Report: Cybercriminals Successfully Encrypted Data in 75% of Ransomware Attacks in Health Sector

Emma Okonji

Sophos, a global leader in innovating and delivering cybersecurity as a service, yesterday released its sector survey report titled: “The State of Ransomware in Healthcare 2023,” which revealed that, among those organisations surveyed, cybercriminals successfully encrypted data in nearly 75 per cent of ransomware attacks.
According to the report, this is the highest rate of encryption in the past three years and a significant increase from the 61 per cent of healthcare organizations that reported having their data encrypted last year.


In addition, only 24 per cent of healthcare organizations were able to disrupt a ransomware attack before the attackers encrypted their data – down from 34 per cent in 2022; this is the lowest rate of disruption reported by the sector over the past three years.
Analysing the report, the CTO at Sophos, Chester Wisniewski, said: “To me, the percentage of organisations that successfully stop an attack before encryption is a strong indicator of security maturity.


“For the health sector, however, this number is quite low – only 24 per cent and the number is declining, which suggests the sector is actively losing ground against cyberattackers and is increasingly unable to detect and stop an attack in progress.”
Wisniewski added: “Part of the problem is that ransomware attacks continue to grow in sophistication, and the attackers are speeding up their attack timelines. In the latest Active Adversary Report for Tech Leaders, we found that the median time from the start of a ransomware attack to detection was only five days.
“We also found that 90 per cent of ransomware attacks took place after regular business hours. The ransomware threat has simply become too complex for most companies to go at it alone.

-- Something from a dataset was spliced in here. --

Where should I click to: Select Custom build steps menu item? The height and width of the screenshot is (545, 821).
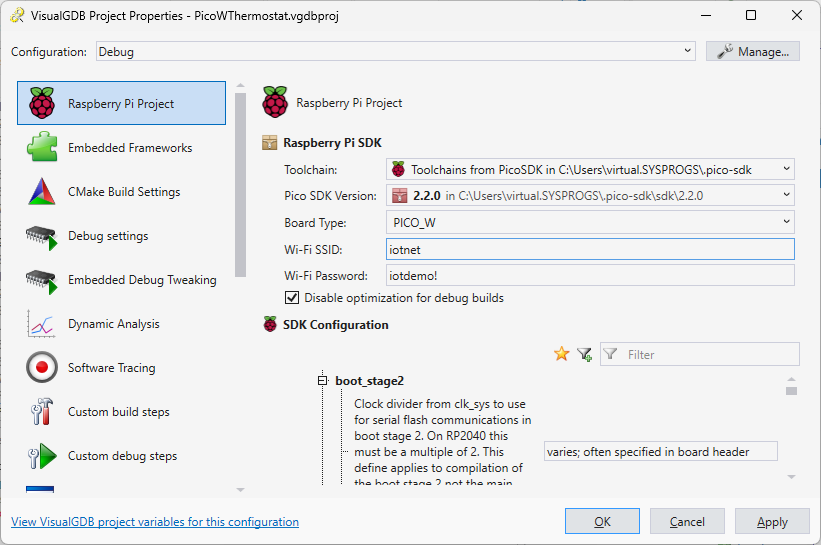(118, 412)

“All organizations, especially those in healthcare, need to modernize their defensive approach to cybercrime, moving from being solely preventative to actively monitoring and investigating alerts 24/7 and securing outside help in the form of services like managed detection and response (MDR).”
Additional key findings from the report show that in 37 per cent of ransomware attacks where data was successfully encrypted, data was also stolen, suggesting a rise in the “double dip” method; Healthcare organisations are now taking longer to recover, with 47 per cent recovering in a week, compared to 54 per cenr last year.


Other key findings show that the overall number of ransomware attacks against healthcare organisations surveyed declined from 66 per cent in 2022 to 60 per cent this year; and compromised credentials were the number one root cause of ransomware attacks against healthcare organisations, followed by exploits.

According to the report, the number of healthcare organisations surveyed that paid ransom payments declined from 61 per cent last year to 42 per cent this year. This is lower than the cross-sector average of 46 per cent.

Sophos therefore recommends best practices to help defend against ransomware and other Cyberattacks such as strengthening defensive shields with security tools that defend against the most common attack vectors, including endpoint protection with strong anti-ransomware and anti-exploit capabilities and applying Zero Trust Network Access (ZTNA) to thwart the abuse of compromised credentials.

It also recommended adaptive technologies that respond automatically to attacks, disrupting adversaries and buying defenders time to respond.